*TASK BRIEF*. Write out the listing from the line with "The image size is (521, 927)." to the line with "The image size is (678, 464).", both lines included, exactly and nothing beyond. Leave pictures out.

*STUDY MATERIAL*.

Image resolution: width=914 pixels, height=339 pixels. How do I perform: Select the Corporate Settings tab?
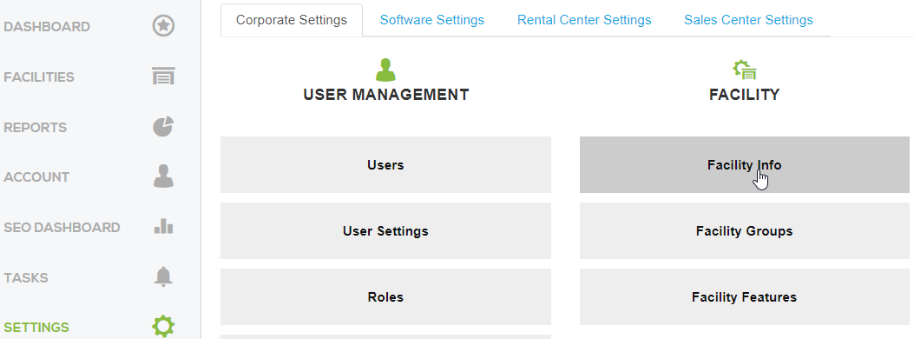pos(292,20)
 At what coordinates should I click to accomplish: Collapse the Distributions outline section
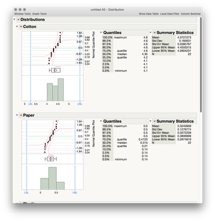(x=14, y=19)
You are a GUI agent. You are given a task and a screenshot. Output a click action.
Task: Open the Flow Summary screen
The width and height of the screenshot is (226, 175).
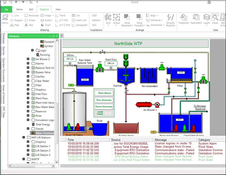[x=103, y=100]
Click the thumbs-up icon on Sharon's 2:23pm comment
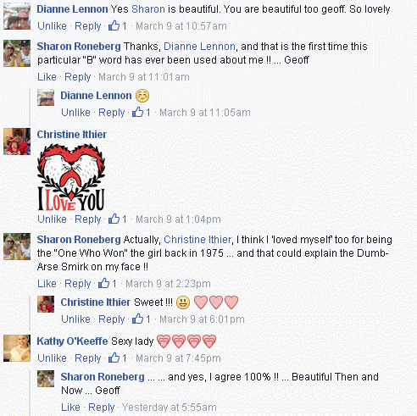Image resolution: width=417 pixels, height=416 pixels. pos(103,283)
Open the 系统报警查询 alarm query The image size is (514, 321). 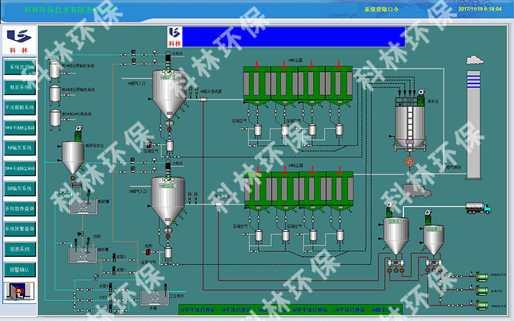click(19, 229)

==

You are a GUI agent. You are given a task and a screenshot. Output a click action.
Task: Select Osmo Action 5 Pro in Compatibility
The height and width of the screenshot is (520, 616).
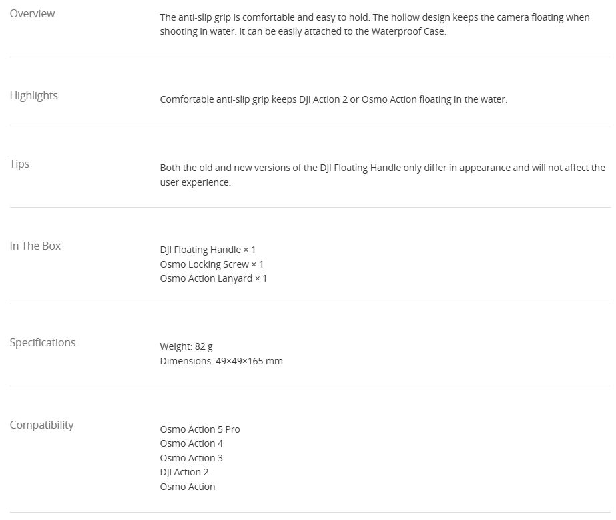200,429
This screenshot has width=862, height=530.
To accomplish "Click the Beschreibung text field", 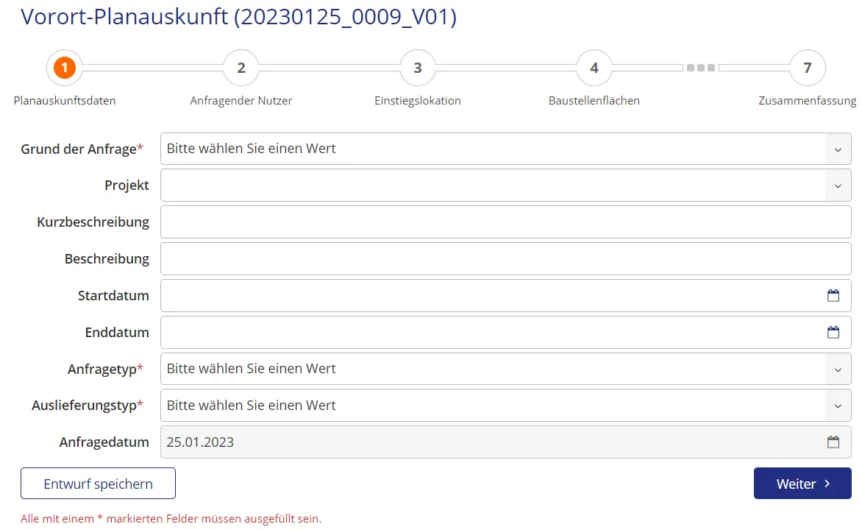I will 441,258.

==

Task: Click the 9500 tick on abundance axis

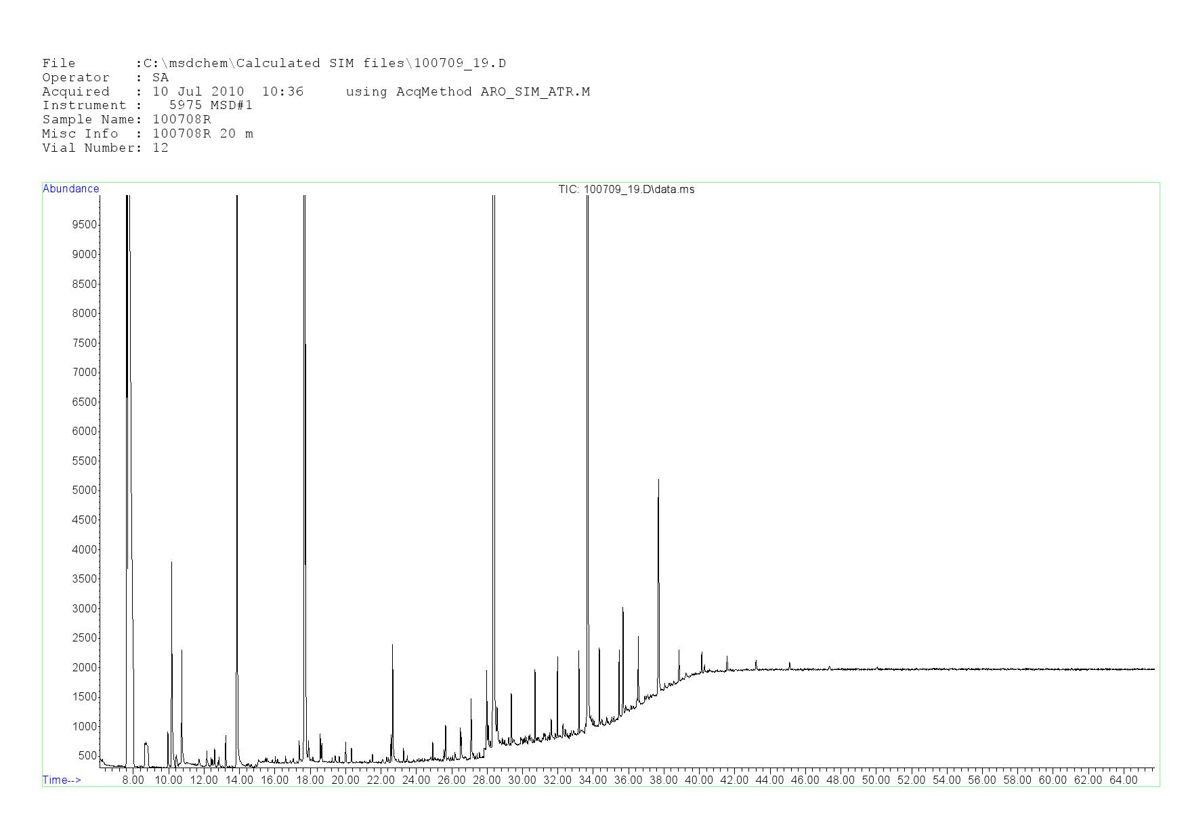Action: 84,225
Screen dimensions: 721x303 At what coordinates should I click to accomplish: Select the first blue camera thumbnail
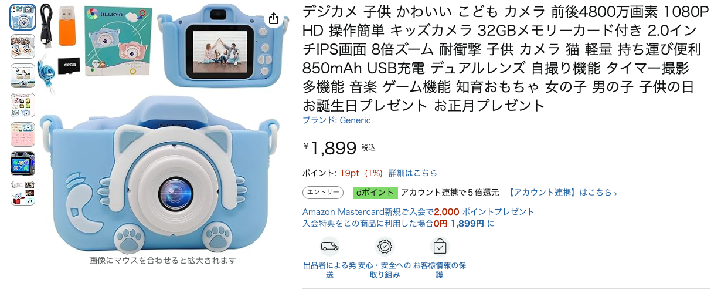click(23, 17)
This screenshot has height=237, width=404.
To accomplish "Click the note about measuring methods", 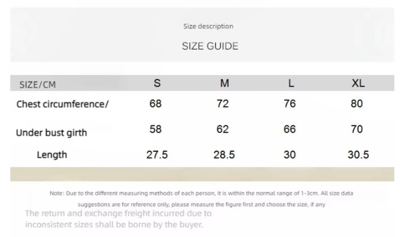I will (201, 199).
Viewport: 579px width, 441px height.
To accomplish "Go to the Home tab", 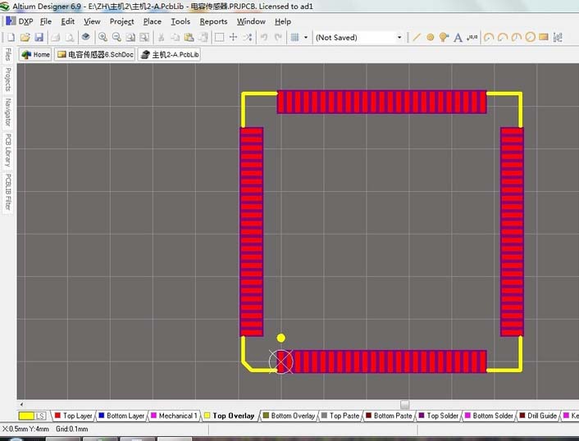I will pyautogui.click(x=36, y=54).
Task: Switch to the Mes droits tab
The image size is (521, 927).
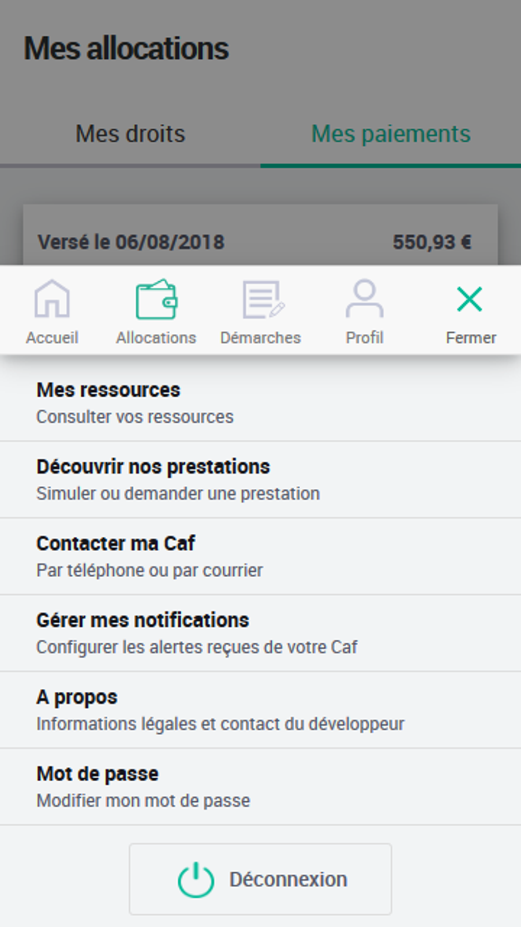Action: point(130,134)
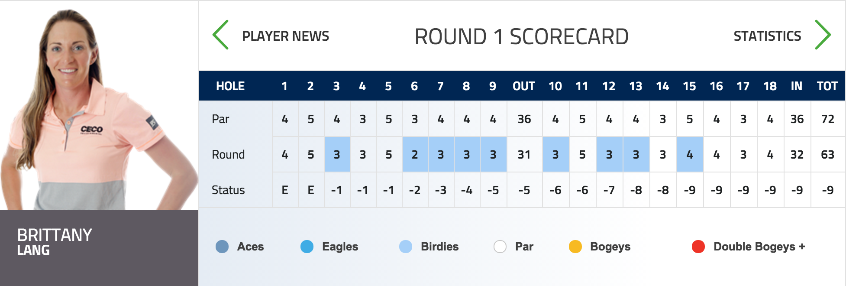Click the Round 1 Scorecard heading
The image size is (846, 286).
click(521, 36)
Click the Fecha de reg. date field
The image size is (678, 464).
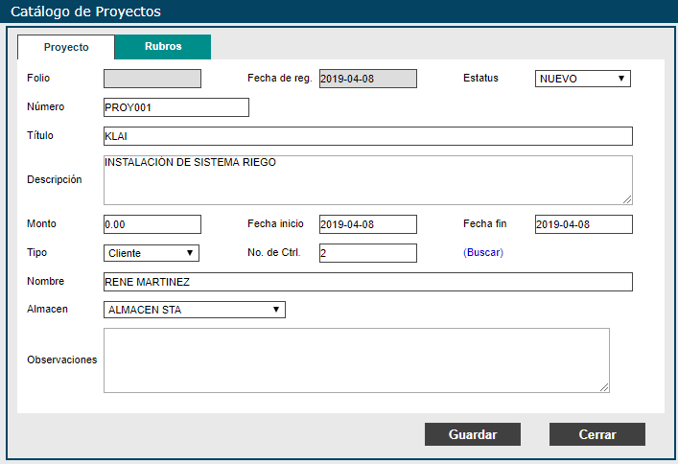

*SOLUTION TO THIS TASK*.
The image size is (521, 927).
Action: point(130,134)
Click the Round 1 Scorecard heading
The image size is (846, 286).
click(521, 36)
Click the Fecha de reg. date field
The image size is (678, 464).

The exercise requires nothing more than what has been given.